▸ Assignment:
Could you transcribe exactly the lines from the one containing "Collapse the Reduce unused JavaScript audit" through the end of the listing below, both included, but none of the pictures?

★ ★ ★

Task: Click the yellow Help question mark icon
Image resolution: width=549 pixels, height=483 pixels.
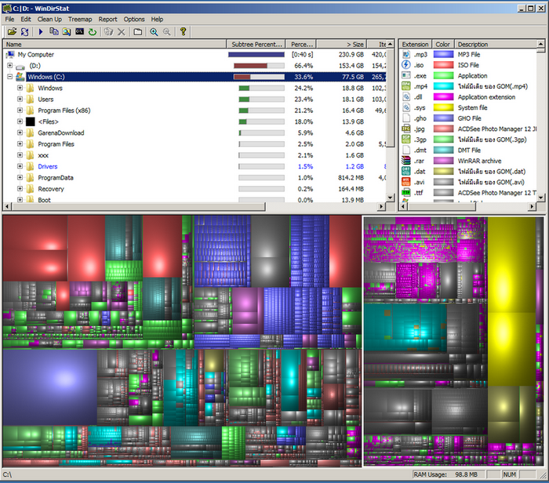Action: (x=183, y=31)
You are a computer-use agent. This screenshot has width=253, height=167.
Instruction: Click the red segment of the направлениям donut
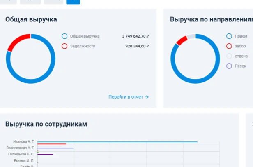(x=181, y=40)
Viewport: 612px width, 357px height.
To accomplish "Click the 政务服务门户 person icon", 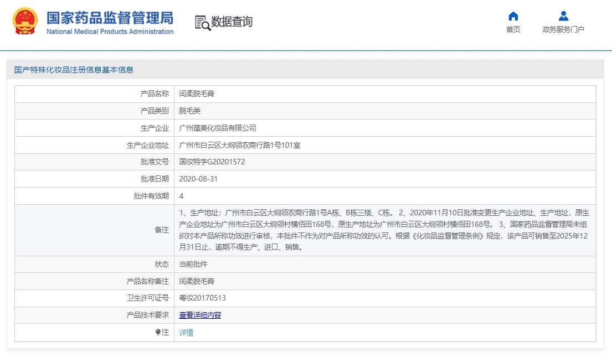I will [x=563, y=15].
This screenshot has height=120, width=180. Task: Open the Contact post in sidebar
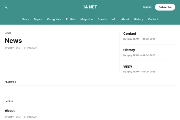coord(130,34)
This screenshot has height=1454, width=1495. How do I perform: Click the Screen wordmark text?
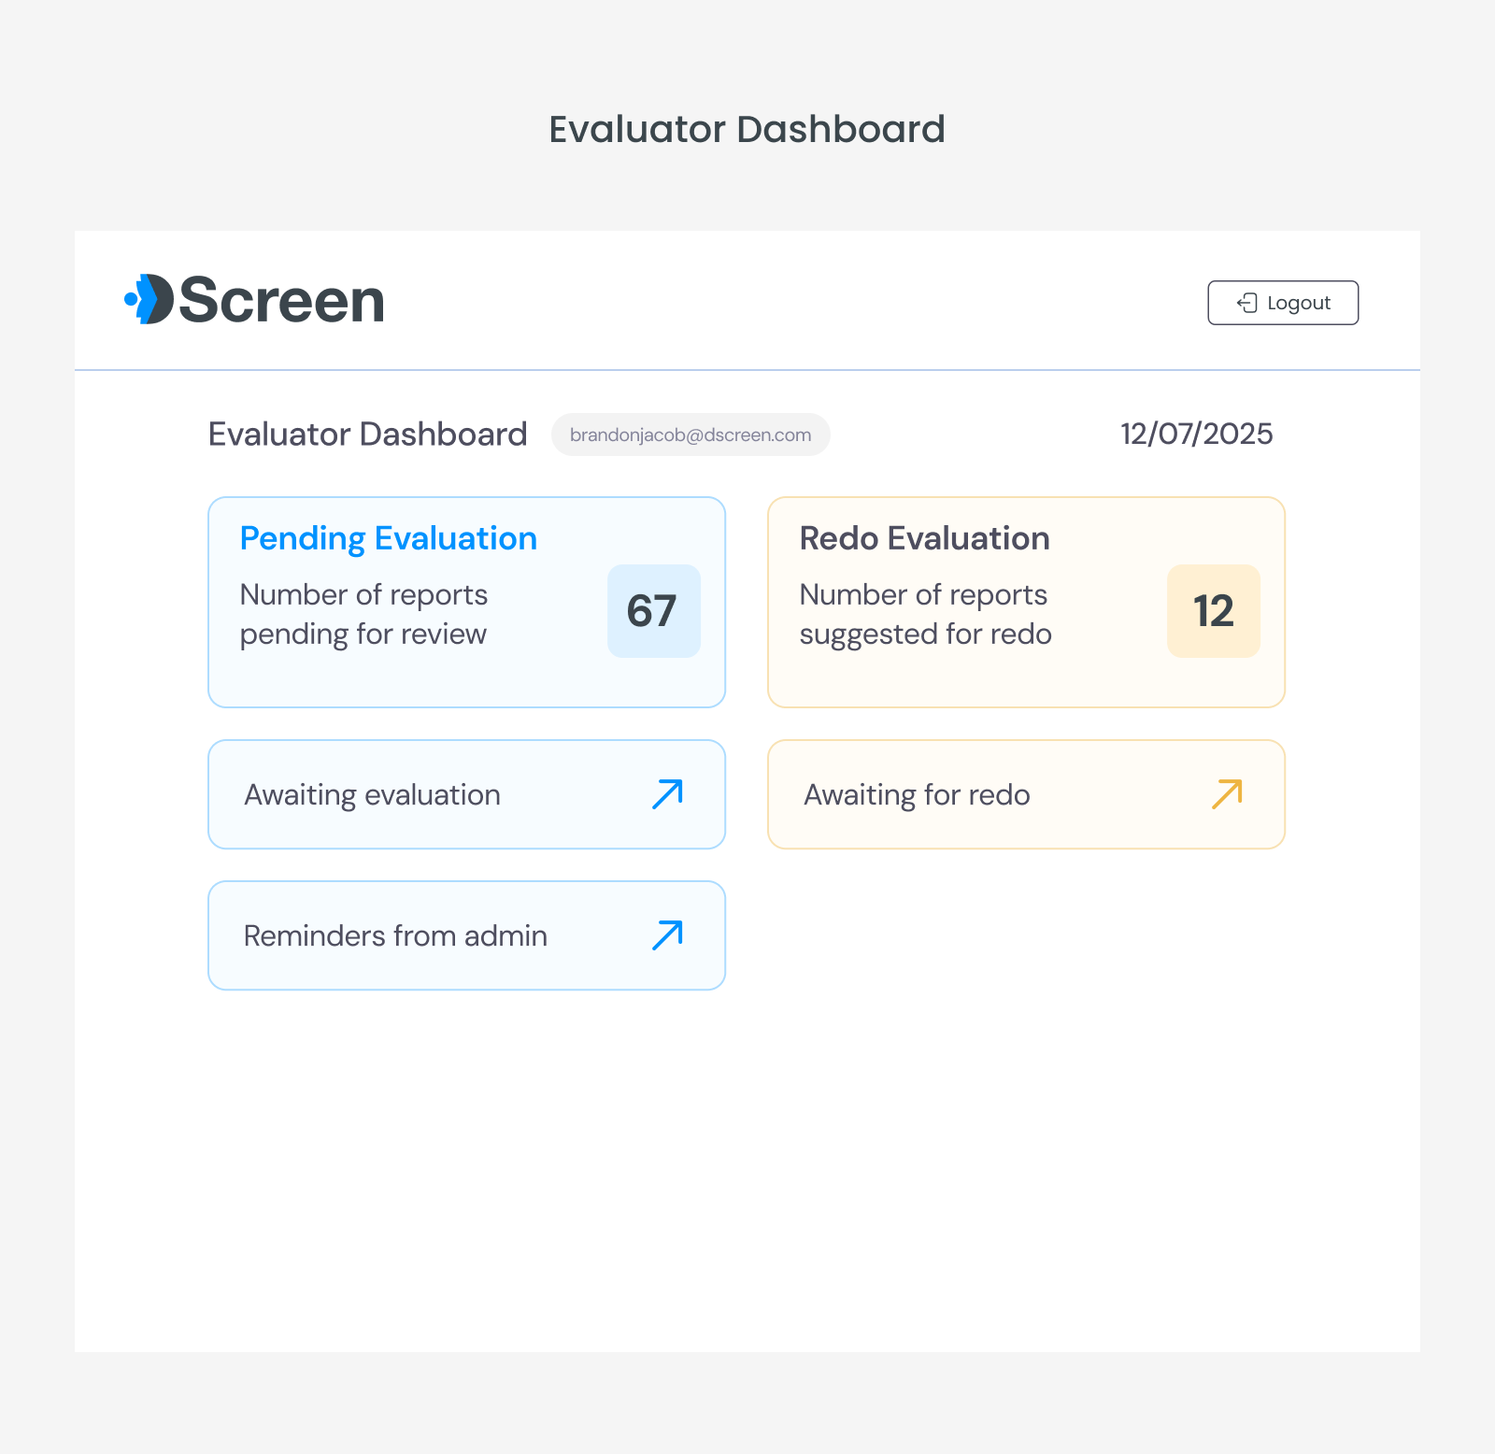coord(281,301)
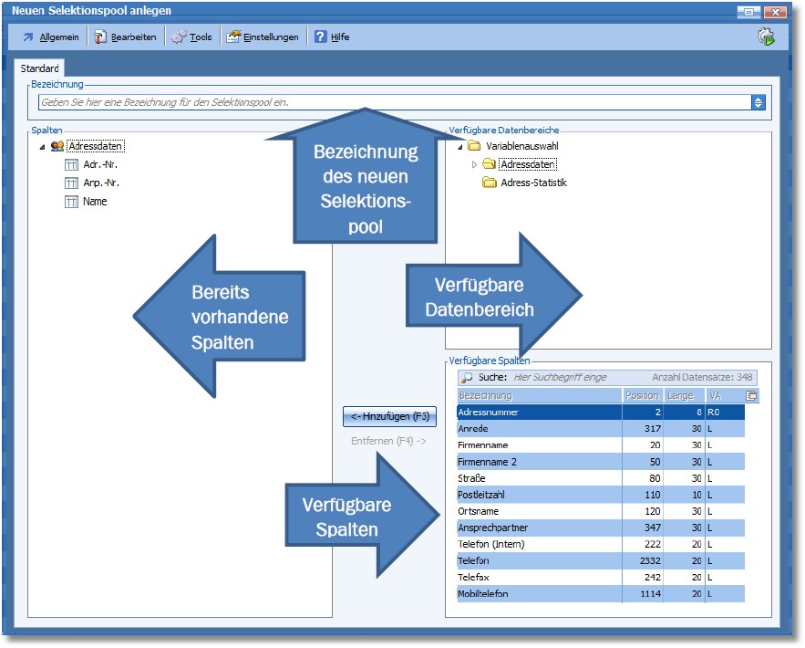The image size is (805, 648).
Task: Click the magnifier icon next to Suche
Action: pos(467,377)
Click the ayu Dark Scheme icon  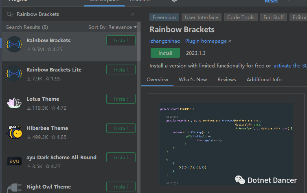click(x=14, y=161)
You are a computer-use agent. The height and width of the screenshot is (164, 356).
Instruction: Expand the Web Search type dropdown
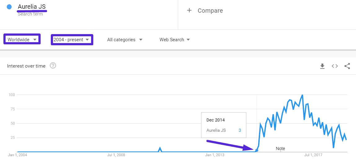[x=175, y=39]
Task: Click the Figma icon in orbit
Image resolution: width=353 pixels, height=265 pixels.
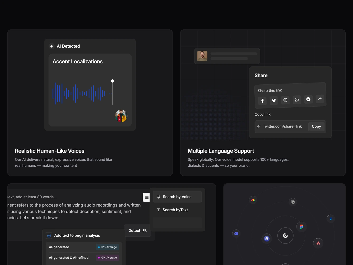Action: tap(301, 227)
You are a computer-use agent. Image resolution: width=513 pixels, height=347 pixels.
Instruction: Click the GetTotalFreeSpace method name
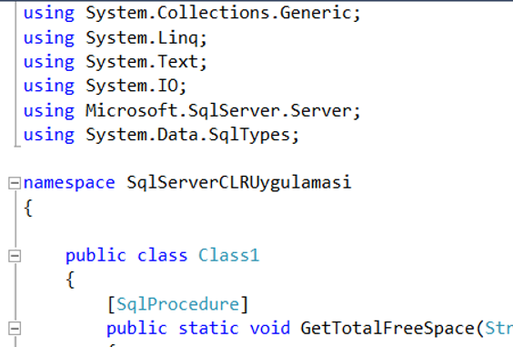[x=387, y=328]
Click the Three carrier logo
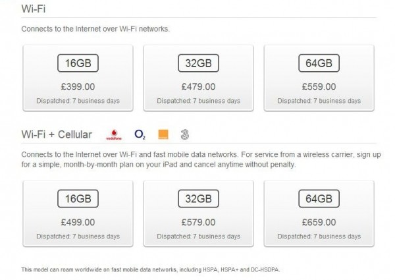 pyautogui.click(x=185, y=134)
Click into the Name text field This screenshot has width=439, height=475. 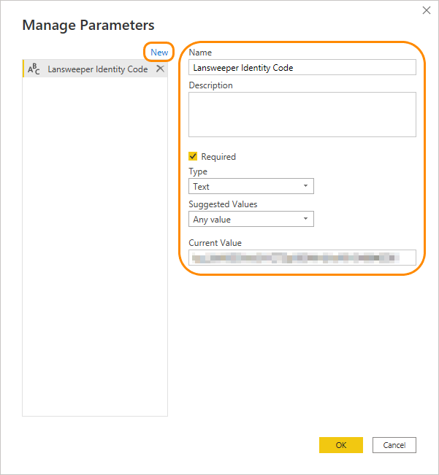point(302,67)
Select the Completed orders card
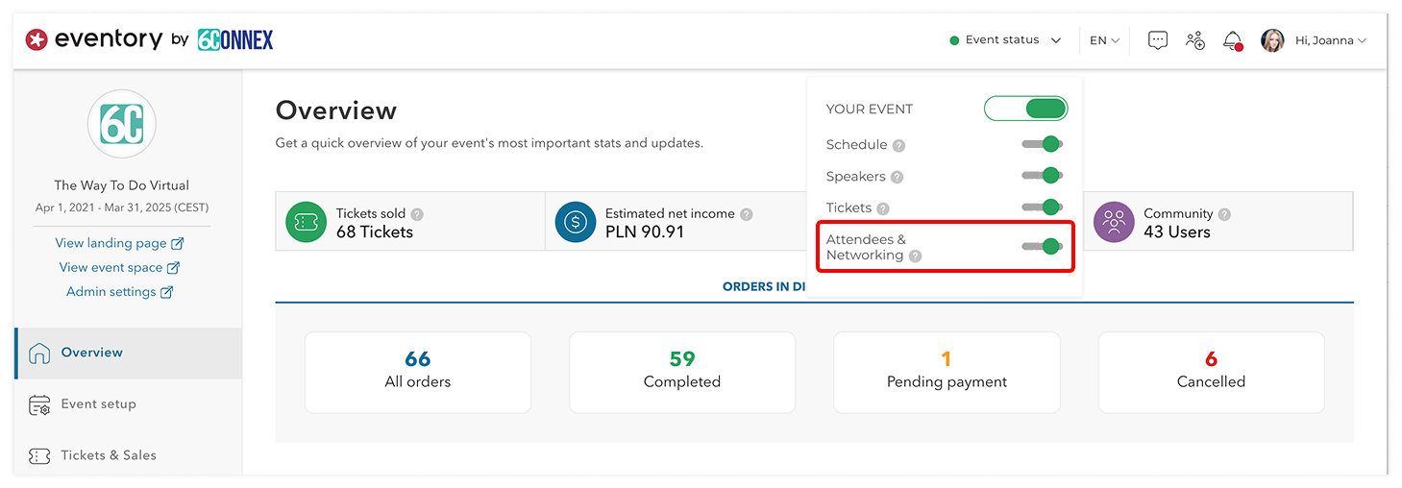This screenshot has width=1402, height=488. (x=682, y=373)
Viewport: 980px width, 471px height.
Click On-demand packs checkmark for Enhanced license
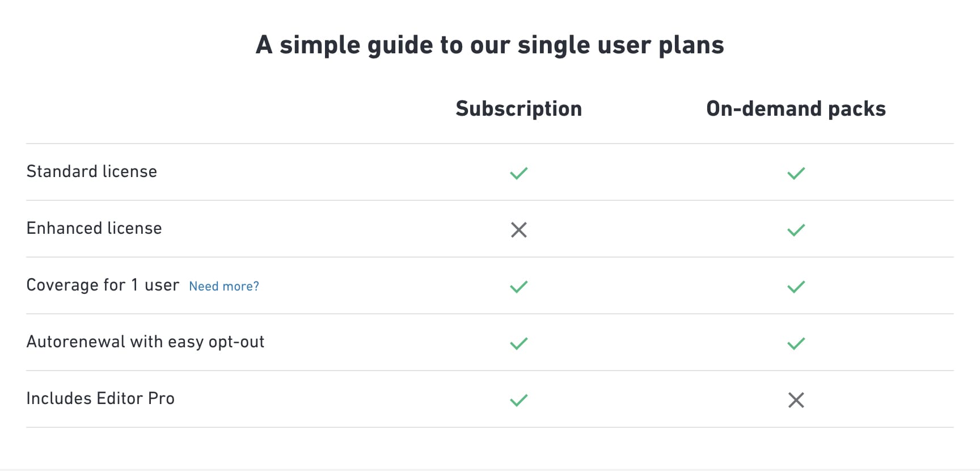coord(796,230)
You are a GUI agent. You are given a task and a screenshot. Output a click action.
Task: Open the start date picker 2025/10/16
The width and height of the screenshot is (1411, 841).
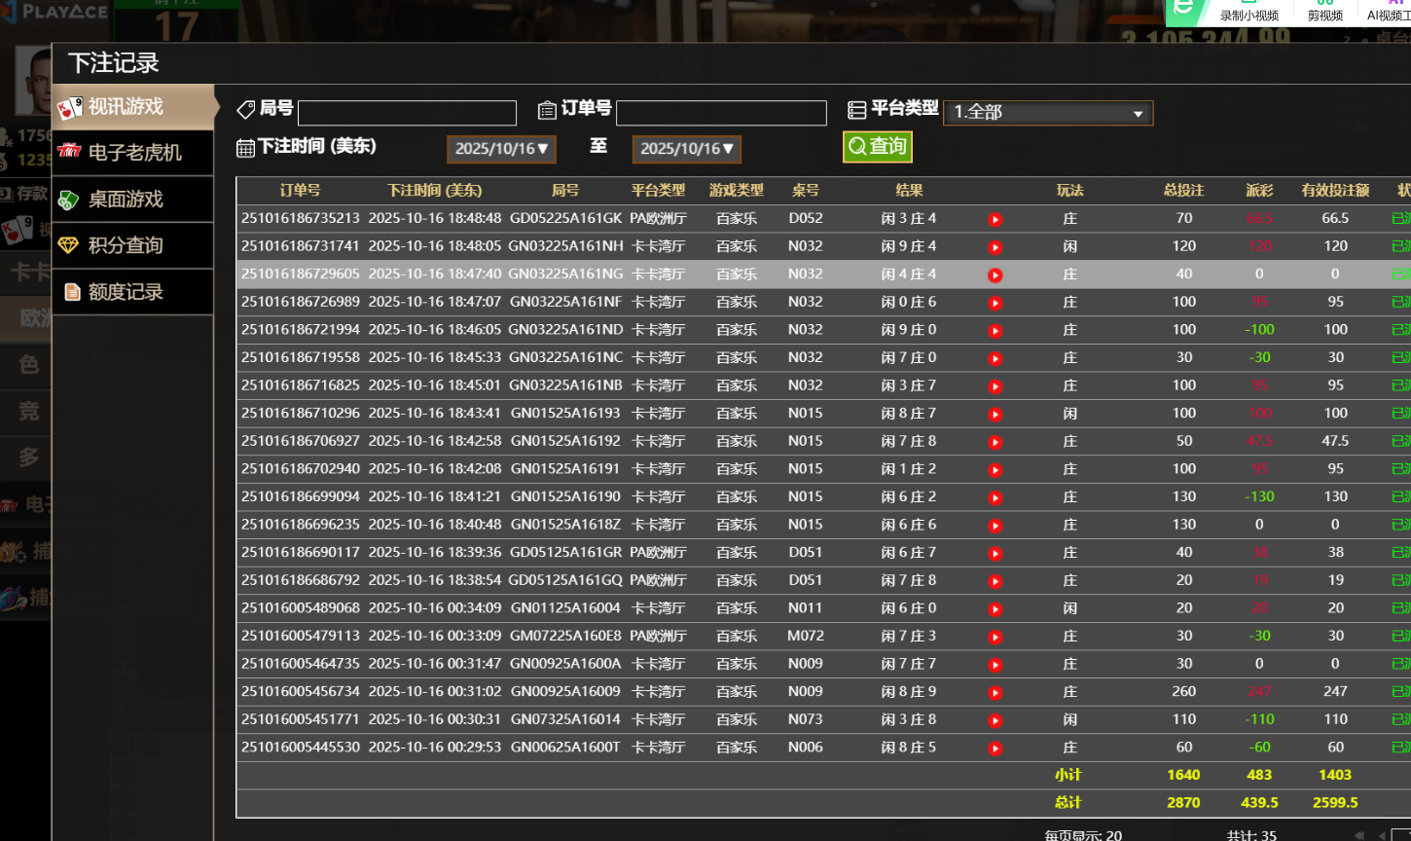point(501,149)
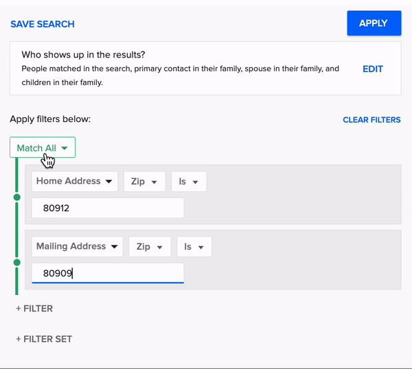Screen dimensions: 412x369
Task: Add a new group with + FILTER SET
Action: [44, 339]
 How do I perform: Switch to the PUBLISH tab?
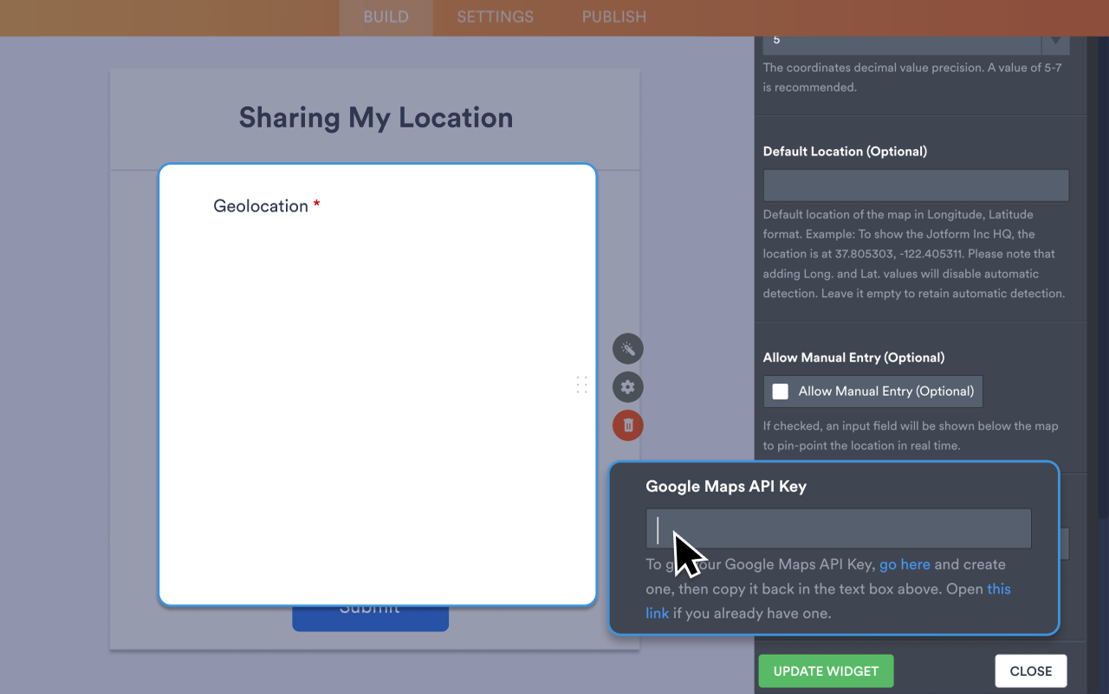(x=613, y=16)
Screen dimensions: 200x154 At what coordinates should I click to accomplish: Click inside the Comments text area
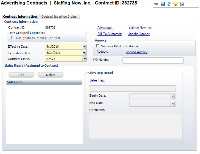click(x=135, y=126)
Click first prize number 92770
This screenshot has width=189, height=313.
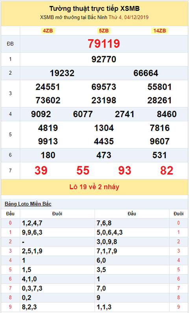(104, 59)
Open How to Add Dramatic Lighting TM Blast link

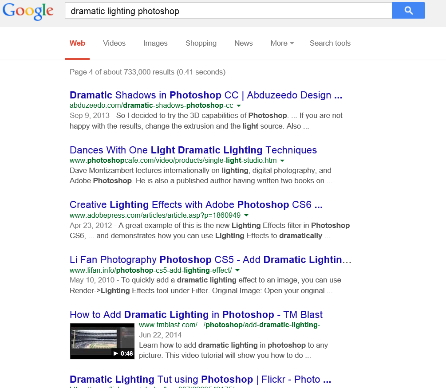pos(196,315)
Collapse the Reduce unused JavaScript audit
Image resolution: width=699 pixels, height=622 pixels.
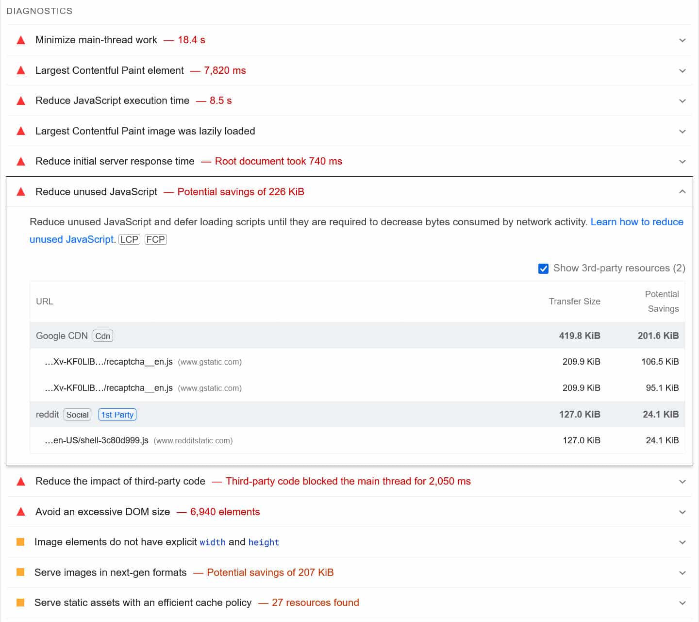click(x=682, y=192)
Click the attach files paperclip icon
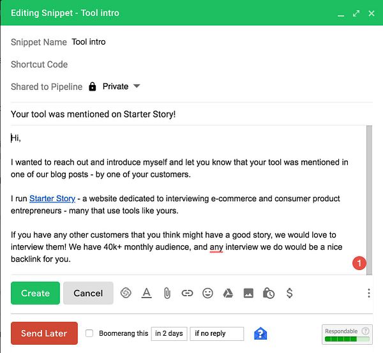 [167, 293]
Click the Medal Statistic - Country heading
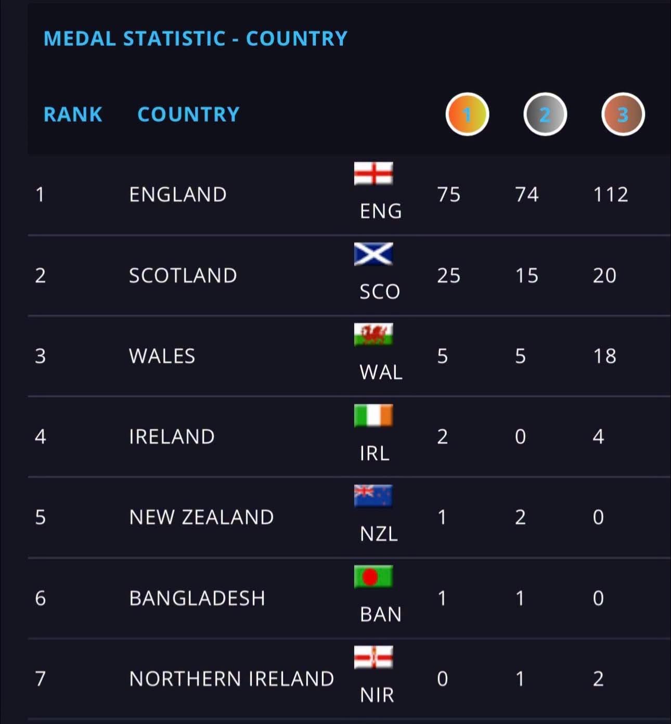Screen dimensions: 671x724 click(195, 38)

★ ★ ★

▸ Reply to the exercise:
Collapse the Reduce unused JavaScript audit
Image resolution: width=699 pixels, height=622 pixels.
click(x=682, y=192)
Click the attach files paperclip icon
 [167, 293]
Click the Medal Statistic - Country heading
Screen dimensions: 671x724 click(195, 38)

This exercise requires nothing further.